During initialization establishment , the client sends a POST to /mcp/message with a JSON‑RPC request containing client version and capabilities. The server’s Session‑Management layer records the session ID, sets its state to STATE_INITIALIZING, and replies with server information via the Transport layer (SSE).

When the client sends the initialization completed notification, the server transitions to STATE_INITIALIZED. The notification handler is a no‑op (implemented as Mono::empty) because the state change alone is sufficient.

3.3 Tool Discovery & Invocation

Tool discovery follows the same request/response pattern: the client POSTs a JSON‑RPC request, the server responds with a list of registered tools (e.g., the calculator tool defined above). Tool invocation adds a step where the server’s Session layer executes the tool logic (the switch statement) and returns the result through the Transport layer.

4. Source‑Code Deep Dive

The article examines the actual classes involved (e.g., McpAsyncServer, McpClientTransport, HttpServletSseServerTransportProvider) and shows how they are wired together via lambda handlers.

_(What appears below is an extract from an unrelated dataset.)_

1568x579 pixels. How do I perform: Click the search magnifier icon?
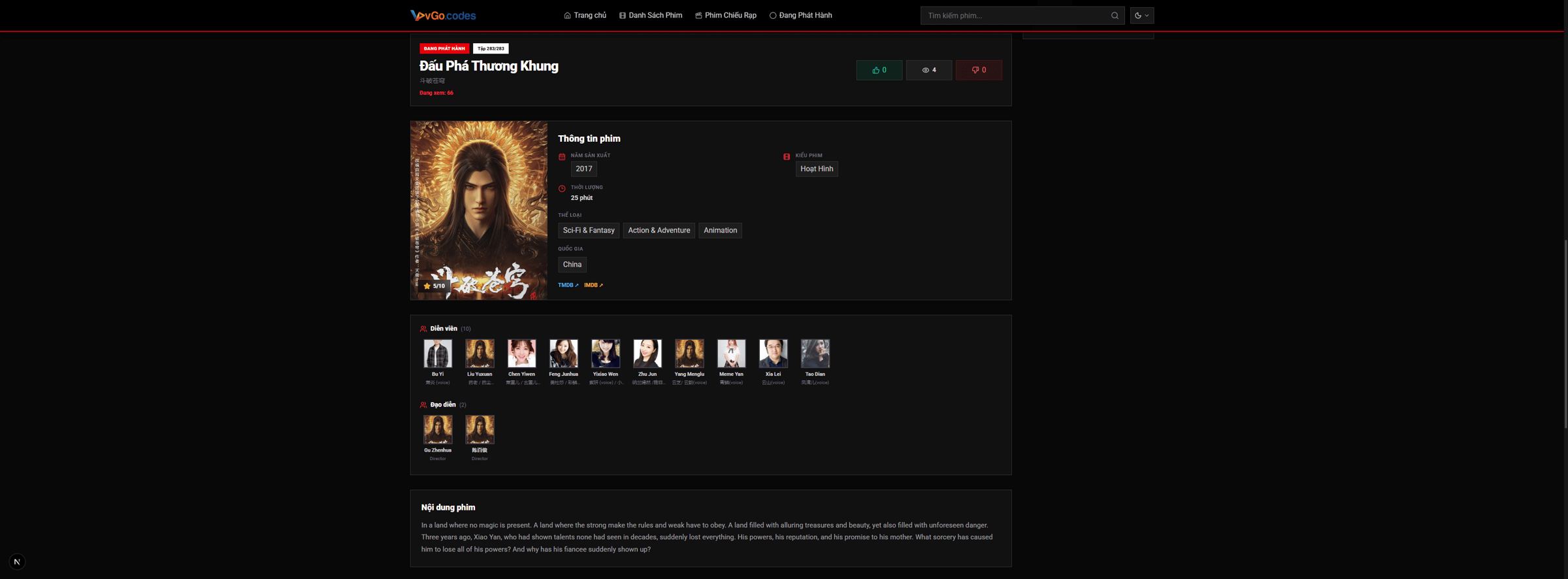[x=1115, y=16]
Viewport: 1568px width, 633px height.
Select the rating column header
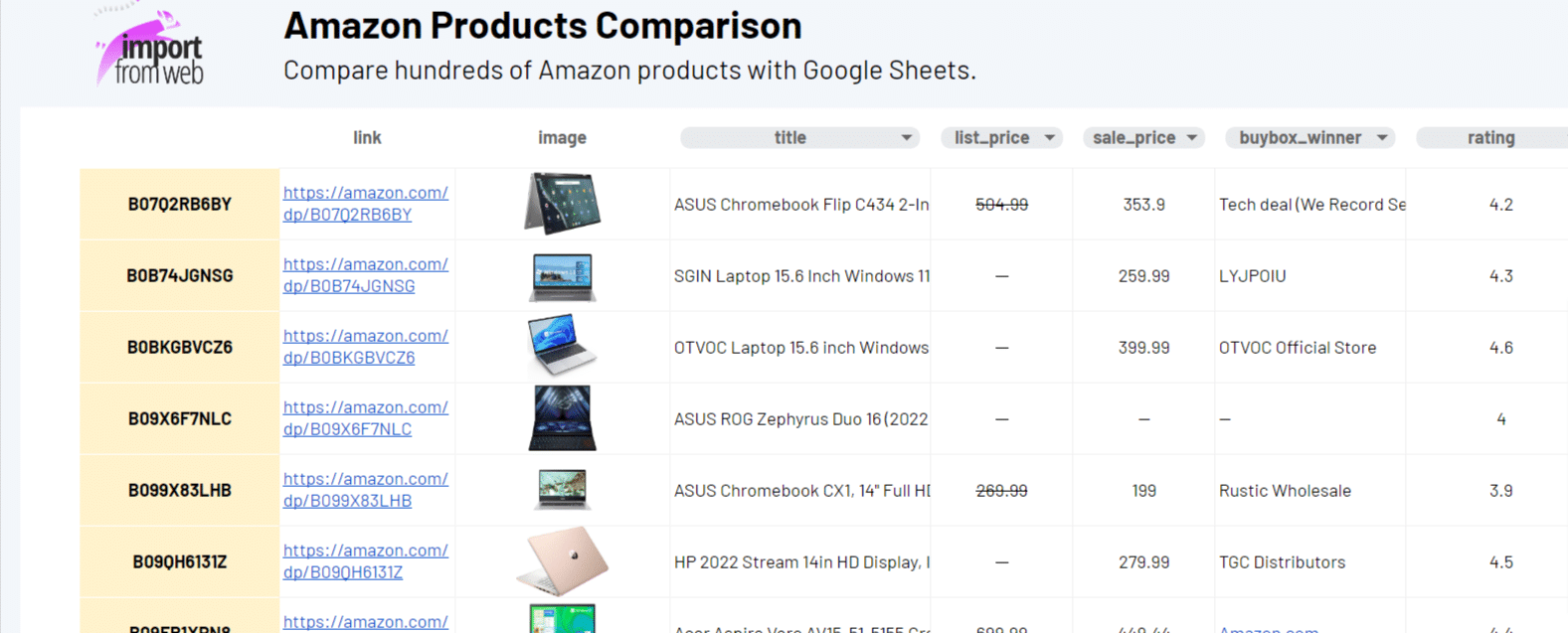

The class diagram (omitted) reflects the symmetric client/server hierarchy.

5. Runtime Debugging with Breakpoints

To observe the interaction, the article suggests using the MCP Inspector tool (a graphical client) after launching the server. By setting breakpoints in HttpServletSseServerTransportProvider.doPost() and the session‑handling methods ( handleIncomingRequest, handleIncomingNotification), developers can watch the state transitions and message payloads in real time.

Typical debugging steps:

Start the Spring Boot server with the configuration above.

Run npx @modelcontextprotocol/inspector to launch the inspector UI.

Click “Connect” to trigger the GET request and establish the SSE channel.

Observe the POST requests for initialization, tool discovery, and tool invocation in the debugger.

6. Conclusion & Outlook

Spring AI’s MCP implementation demonstrates a highly consistent, decoupled architecture that mirrors the classic Spring philosophy of interface‑driven design. The layered approach makes the protocol easy to understand, extend, and debug, while the use of JSON‑RPC and SSE provides a clean separation between business logic and transport.

Beyond the current use‑case, MCP can serve as a foundation for future AI platforms where models become controllable services rather than opaque black boxes. As the protocol matures, it is poised to evolve from an experimental framework into a core infrastructure component for AI‑enabled applications.